The prefix used for a slice is the name of the parent array.

The index used for a slice must fall in the range of the indexes of the parent array. Moreover, the direction of the slice indexes must be the same as the direction of indexes of parent array (either ascending or descending).

The slice is an object which can be used in the same way as its parent array: if the parent array is a signal, then any its slice is also a signal, etc.

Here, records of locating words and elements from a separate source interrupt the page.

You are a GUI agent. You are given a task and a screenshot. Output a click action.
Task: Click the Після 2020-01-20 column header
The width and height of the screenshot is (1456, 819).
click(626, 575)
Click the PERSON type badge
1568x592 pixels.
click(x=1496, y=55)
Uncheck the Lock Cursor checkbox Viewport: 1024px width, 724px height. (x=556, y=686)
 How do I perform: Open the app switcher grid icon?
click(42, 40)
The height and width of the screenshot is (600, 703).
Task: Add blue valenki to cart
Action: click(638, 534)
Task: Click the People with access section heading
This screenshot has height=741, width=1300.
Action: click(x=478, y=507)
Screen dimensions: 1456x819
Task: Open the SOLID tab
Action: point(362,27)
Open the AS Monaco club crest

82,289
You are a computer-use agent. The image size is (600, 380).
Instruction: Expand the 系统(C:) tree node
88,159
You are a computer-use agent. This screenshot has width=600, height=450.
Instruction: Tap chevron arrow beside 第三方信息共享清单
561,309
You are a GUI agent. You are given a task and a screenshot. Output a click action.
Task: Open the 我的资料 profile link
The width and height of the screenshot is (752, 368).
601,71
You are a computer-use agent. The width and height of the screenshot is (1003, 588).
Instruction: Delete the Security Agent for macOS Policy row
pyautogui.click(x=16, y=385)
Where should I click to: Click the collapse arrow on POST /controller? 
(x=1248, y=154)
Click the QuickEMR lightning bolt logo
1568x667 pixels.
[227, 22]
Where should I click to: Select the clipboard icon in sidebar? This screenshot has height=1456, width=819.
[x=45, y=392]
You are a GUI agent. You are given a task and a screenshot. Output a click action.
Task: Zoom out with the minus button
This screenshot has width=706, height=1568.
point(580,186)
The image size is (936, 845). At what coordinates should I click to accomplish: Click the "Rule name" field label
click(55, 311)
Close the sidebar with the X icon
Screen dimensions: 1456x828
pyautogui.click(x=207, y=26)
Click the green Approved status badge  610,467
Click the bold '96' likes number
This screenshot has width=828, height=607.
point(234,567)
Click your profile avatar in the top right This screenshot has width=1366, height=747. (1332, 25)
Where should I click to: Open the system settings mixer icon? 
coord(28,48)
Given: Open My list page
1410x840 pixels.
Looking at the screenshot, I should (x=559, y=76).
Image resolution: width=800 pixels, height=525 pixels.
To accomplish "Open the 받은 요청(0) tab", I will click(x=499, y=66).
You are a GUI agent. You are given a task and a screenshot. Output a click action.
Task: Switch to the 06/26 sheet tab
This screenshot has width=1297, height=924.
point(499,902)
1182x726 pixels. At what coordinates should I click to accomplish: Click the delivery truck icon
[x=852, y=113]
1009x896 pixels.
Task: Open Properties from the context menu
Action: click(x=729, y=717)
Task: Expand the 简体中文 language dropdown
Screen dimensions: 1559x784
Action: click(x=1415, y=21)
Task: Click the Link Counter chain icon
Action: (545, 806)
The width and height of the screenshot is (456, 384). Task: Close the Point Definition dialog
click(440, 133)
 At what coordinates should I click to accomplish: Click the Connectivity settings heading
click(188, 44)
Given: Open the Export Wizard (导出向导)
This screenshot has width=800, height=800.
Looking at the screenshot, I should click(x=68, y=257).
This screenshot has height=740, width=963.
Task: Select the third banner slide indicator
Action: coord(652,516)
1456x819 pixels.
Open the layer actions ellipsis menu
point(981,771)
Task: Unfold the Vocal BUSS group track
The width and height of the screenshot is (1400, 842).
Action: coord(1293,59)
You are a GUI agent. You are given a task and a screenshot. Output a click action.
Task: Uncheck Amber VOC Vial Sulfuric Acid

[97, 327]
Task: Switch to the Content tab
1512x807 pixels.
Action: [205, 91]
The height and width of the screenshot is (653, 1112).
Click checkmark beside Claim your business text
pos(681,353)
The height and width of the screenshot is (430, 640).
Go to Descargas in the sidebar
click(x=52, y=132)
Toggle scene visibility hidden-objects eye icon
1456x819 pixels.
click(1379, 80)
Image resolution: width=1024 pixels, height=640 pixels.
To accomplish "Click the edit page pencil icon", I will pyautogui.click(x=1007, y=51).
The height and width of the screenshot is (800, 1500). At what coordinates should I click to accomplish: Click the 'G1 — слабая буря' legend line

If the discrete range of a slice is null then the slice is null as well.

Examples

Example 1

signal DataBus : Bit_Vector(31 downto 0); -- parent array
DataBus(31 downto 26) -- slice 1
DataBus(24 downto 24) -- slice 2
DataBus(24 downto 30) -- slice 3
DataBus(15 to 31) -- no slice - ERROR!

The first slice is a 6-element Subarray of the DataBus. The second slice contains one element. Slice 3 is a null slice (the range is null). Finally, the fourth example is an error due to different directions of the parent array and the slice.

Important Notes

· The direction of the parent array and its slice must match (i.e. in both cases either to or downto keyword must be used).

Standard Package

Definition:

The STANDARD package predefines a number of types, subtypes, and functions which are visible to all design units.

Description

The STANDARD package is a part of the Language Specification. It defines basic types, subtypes, and functions, together with operators available for each of the (sub)types defined. The operators are specified implicitly. Below is a complete list of declared types, together with their predefined operators.

Contents:

The STANDARD package declares following types:

· BOOLEAN (with predefined
operators "and", "or", "nand", "nor", "xor", "xnor", "not", "=", "/=", "<", "<=", ">", ">="),

· BIT (with predefined operators "and", "or", "nand", "nor", "xor", "xnor", "not", "=", "/=", "<", "<=", ">", ">="),

· CHARACTER (with predefined operators "=", "/=", "<", "<=", ">", ">="),

· SEVERITY_LEVEL (with predefined operators "=", "/=", "<", "<=", ">", ">="),

· INTEGER (with predefined operators "=", "/=", "<", "<=", ">", ">=", "+", "-", "abs", "*", "/", "mod", "rem", "**"),

· REAL (with predefined operators "=", "/=", "<", "<=", ">", ">=", "+", "-", "abs", "*", "/", "**"),

· TIME (with predefined operators "=", "/=", "<", "<=", ">", ">=", "+", "-", "abs", "*", "/"),

· STRING (with predefined operators "=", "/=", "<", "<=", ">", ">=", "&"),

· BIT_VECTOR (with predefined
operators "and", "or", "nand", "nor", "xor", "xnor", "not", "sll", "srl", "sla", "sra", "rol", "ror", "=", "/=", "<", "<=", ">", ">=", "&"),

· FILE_OPEN_KIND (with predefined operators "=", "/=", "<", "<=", ">", ">="),

· FILE_OPEN_STATUS (with predefined operators "=", "/=", "<", "<=", ">", ">="),

and three subtypes:

· DELAY_LENGTH (subtype of TIME),

· POSITIVE (subtype of INTEGER),

· NATURAL (subtype of INTEGER),

See Boolean, Bit, Character, Integer, Real, Physical Types, String, Bit_Vector and File for details on respective types.

Important Notes

· Use of the STANDARD package is implicitly assumed by every VHDL simulator and compiler and need not to be explicitly declared by the 'use' clause.

· The user may not modify the contents of the package.